Exercise 1: What final change to the sentence about the ANALYZE option does the parallel vacuum doc review ask for?
Exercise 2: Pick up the parallel vacuum doc review thread after its last line and continue it.

Source text:
In reply to: Amit Kapila (#12)

Re: doc review for parallel vacuum

On Mon, Apr 13, 2020 at 03:22:06PM +0530, Amit Kapila wrote:

On Mon, Apr 13, 2020 at 2:00 PM Justin Pryzby <pryzby@telsasoft.com> wrote:

|Copy the index
|bulk-deletion result returned from ambulkdelete and amvacuumcleanup to
|the DSM segment if it's the first time [???] because they allocate locally
|and it's possible that an index will be vacuumed by a different
|vacuum process the next time."

Is it correct to say: "..if it's the first iteration" and "different process on
the next iteration" ? Or "cycle" ?

"cycle" sounds better. I have changed the patch as per your latest
comments. Let me know what you think?

Looks good. One more change:

[-Even if-]{+If+} this option is specified with the <option>ANALYZE</option> [-option-]{+option,+}

Remove "even" and add comma.

Given material:
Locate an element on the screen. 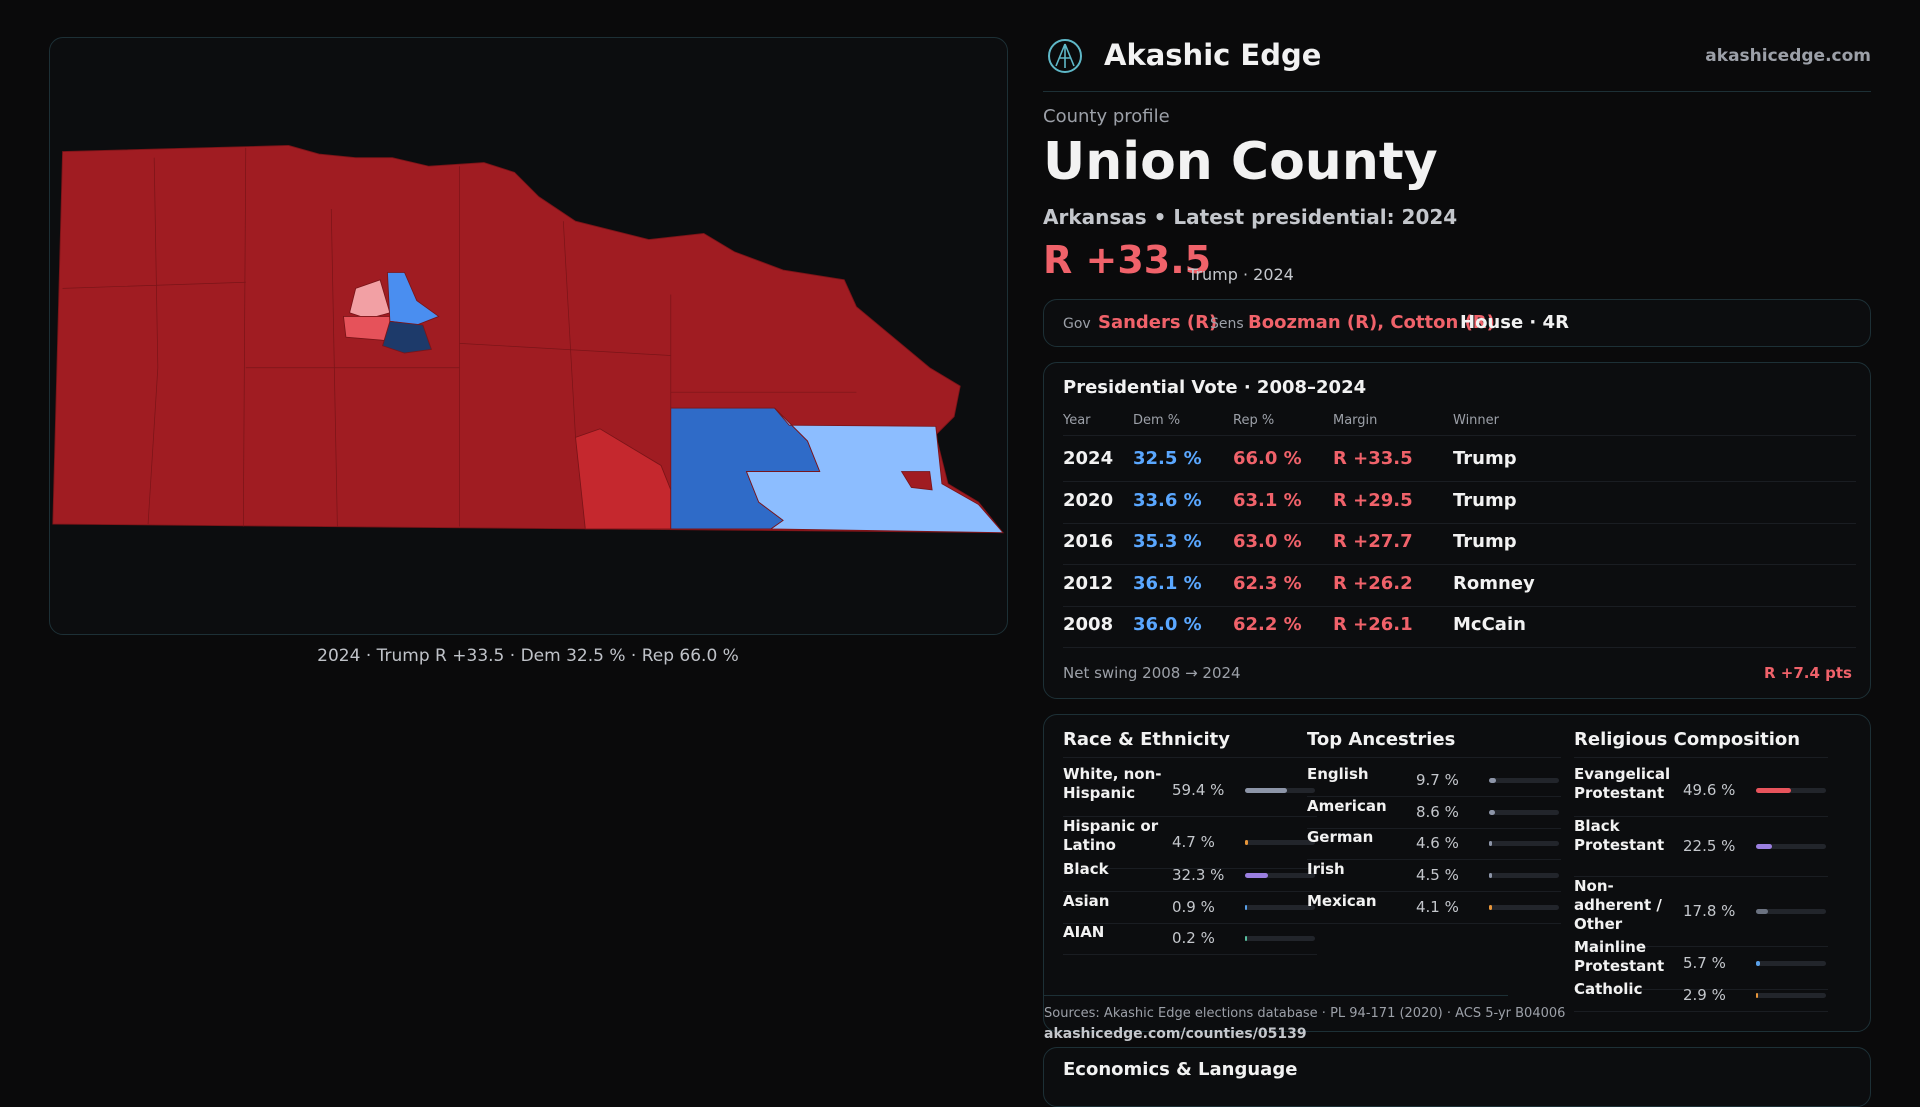 The height and width of the screenshot is (1107, 1920). group-title: Race & Ethnicity is located at coordinates (1146, 740).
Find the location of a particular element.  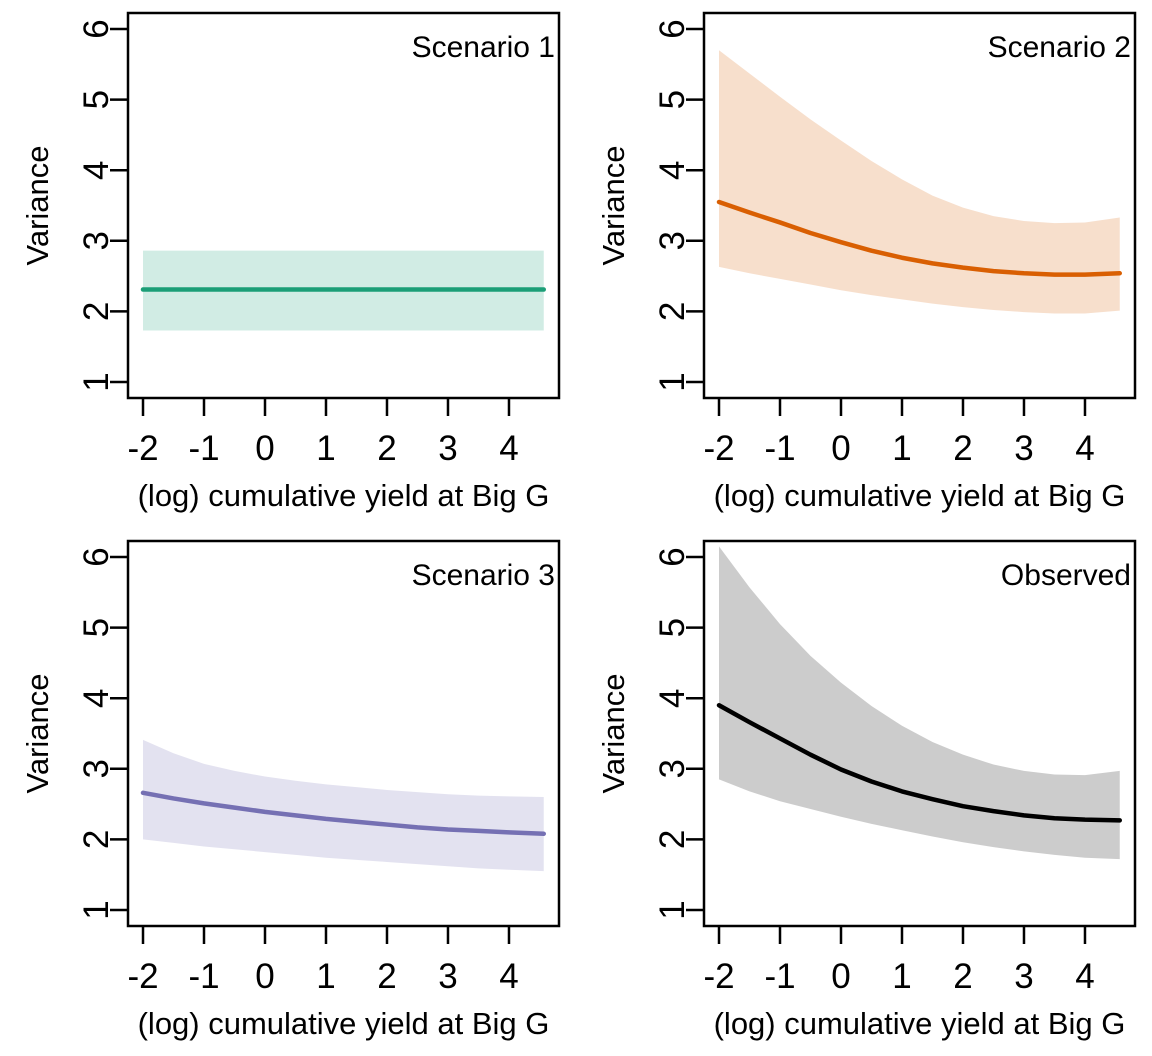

Exercise result 1: Remove "even" and add a comma.

Exercise result 2:
Thanks,
--
Justin

#14

Amit Kapila

amit.kapila16@gmail.com

over 5 years ago

In reply to: Justin Pryzby (#13)

Re: doc review for parallel vacuum

On Tue, Apr 14, 2020 at 2:54 AM Justin Pryzby <pryzby@telsasoft.com> wrote:

Looks good. One more change:

[-Even if-]{+If+} this option is specified with the <option>ANALYZE</option> [-option-]{+option,+}

Remove "even" and add comma.

Pushed after making this change.

--
With Regards,
Amit Kapila.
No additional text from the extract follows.